The consequence of this is that those five names—in one permutation or another—are on a huge proportion of the papers evaluating health & development interventions with credible identification that were published prior to ~2010, and as for interventions that were first evaluated more recently, well, 1) the evidence base about those interventions is often still too thin to be the basis of a GiveWell recommendation, and 2) running these RCTs may be easier today than it was 20 years ago, but it’s still administratively challenging and (more importantly) difficult to fund. If you’re going to persuade Gates (or someone similar) to give you a seven- (or eight-) figure sum of money to figure out if sending people text messages gets them to vaccinate their children, it really helps if you can say that you’ll be drawing on someone like Michael Kremer’s network and expertise in putting your study together. This isn’t just empty signaling, either. There’s a lot that can go wrong in organizing an RCT like this, and having someone on the study team who has loads of experience navigating the challenges that tend to arise is genuinely very valuable. Moreover, if you’re a junior researcher, you may need someone like Kremer’s network in order to get the approvals you need to launch your intervention from the government wherever you’re working, to access J-PAL/IPA resources in-country, and to connect with other reliable implementation partners on the ground (e.g., local non-profits, survey firms, etc.).

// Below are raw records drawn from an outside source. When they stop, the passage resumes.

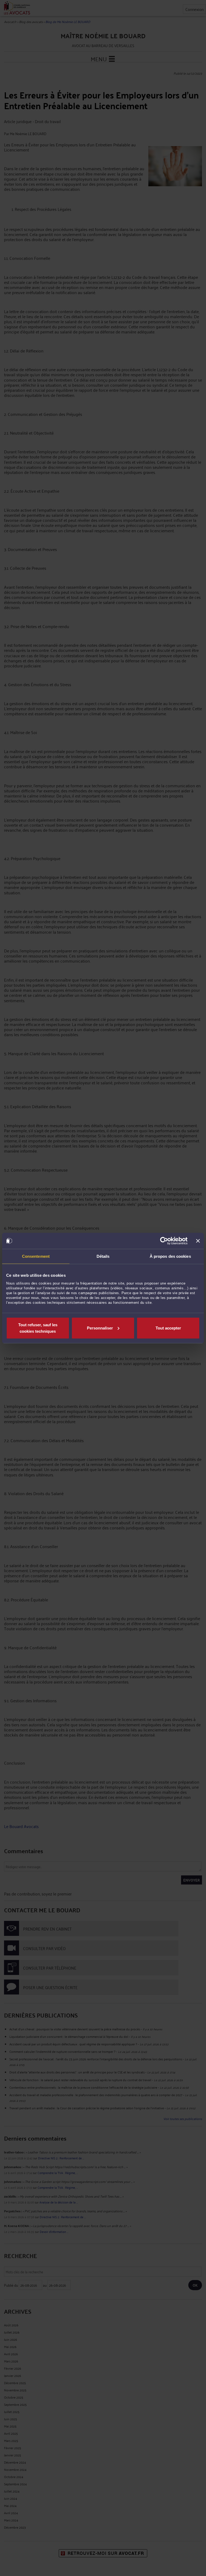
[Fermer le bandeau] (198, 1241)
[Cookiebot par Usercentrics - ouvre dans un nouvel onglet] (164, 1241)
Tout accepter (168, 1327)
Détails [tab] (103, 1256)
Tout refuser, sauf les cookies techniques (37, 1327)
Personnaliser (100, 1327)
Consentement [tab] (36, 1256)
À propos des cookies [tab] (170, 1256)
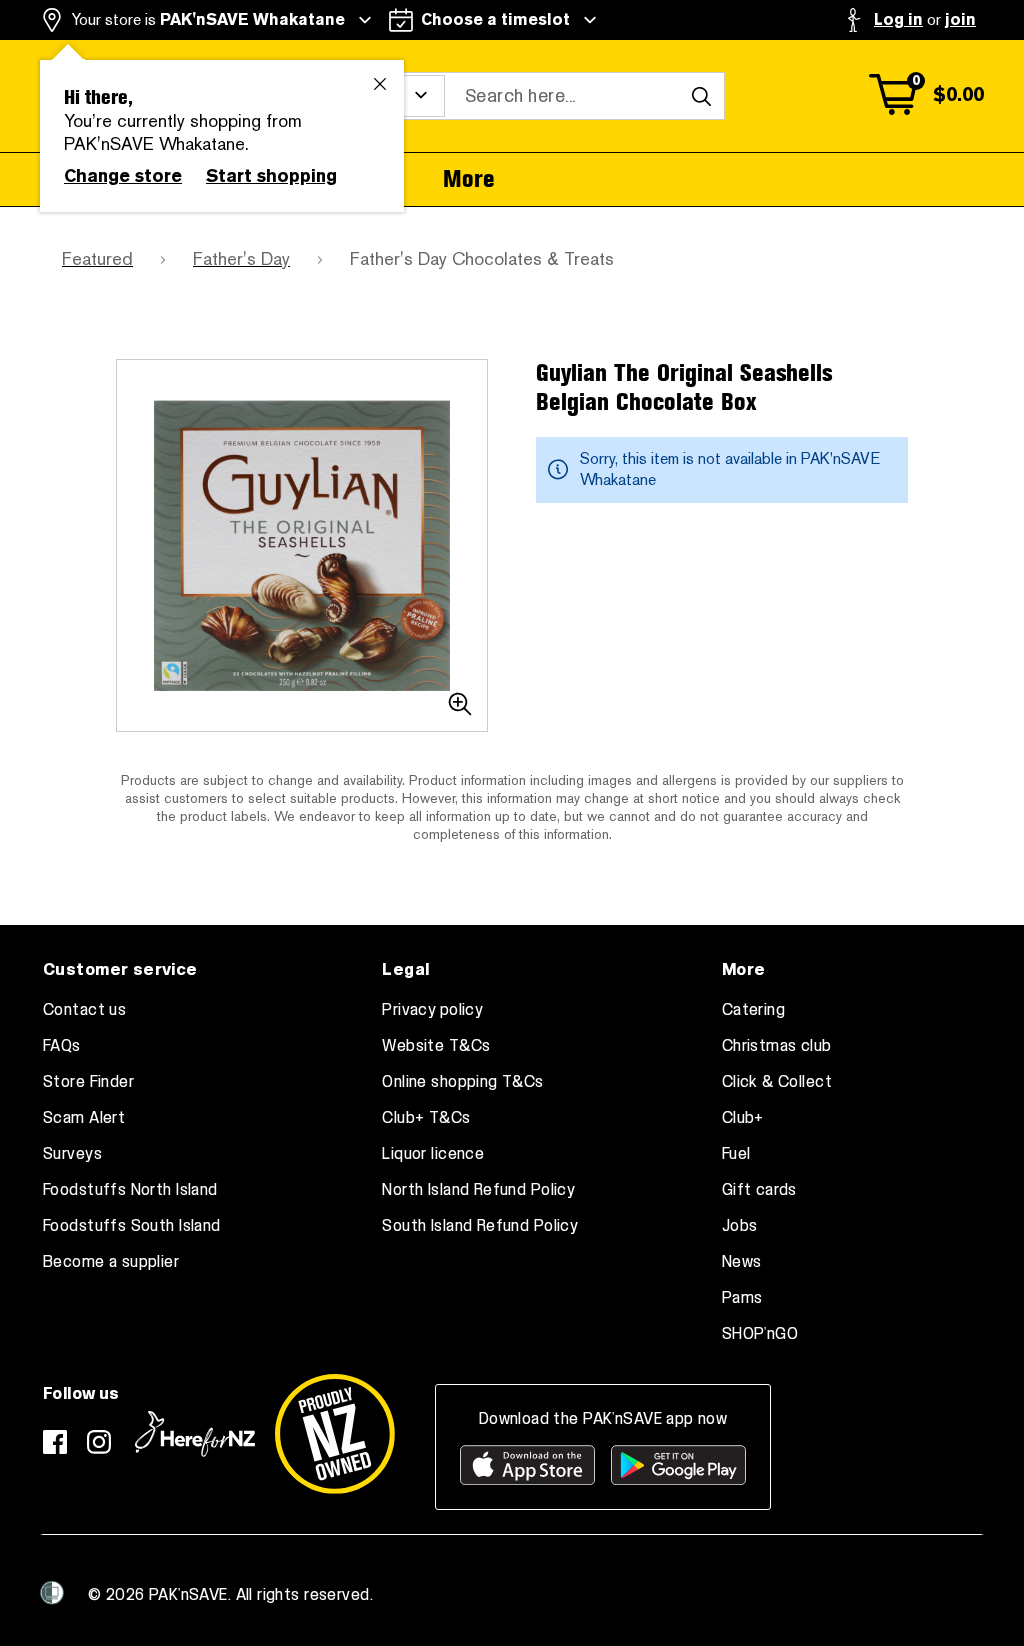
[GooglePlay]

In conjunction with the fact that Banerjee, Duflo, Kremer, Karlan, Miguel have all skyrocketed to (global) prominence in the last 15 years, this means that much of the best (particularly experimental) work happening in health and development even today still has one of their names on it. The best work, after all, requires a lot of money and excellent contacts, and the distinguished stature of those five economists has left them with money and contacts in spades. If you go on Kremer’s lab’s website, you can see that it employs, like, a shocking number of people (for a social science research center in a university setting). His personal contribution to the clean water paper under discussion here was probably not enormous, but it’s nonetheless no coincidence that he led it. If I’m a promising young economist with ambitions to do impactful work on these topics, then Kremer is going to be among the people I’d be most eager to collaborate with; I’m going to do everything I can to build a working relationship with him (especially given that he is also, reputedly, a nice guy). I think that’s why you see him behind so many of GiveWell’s recs.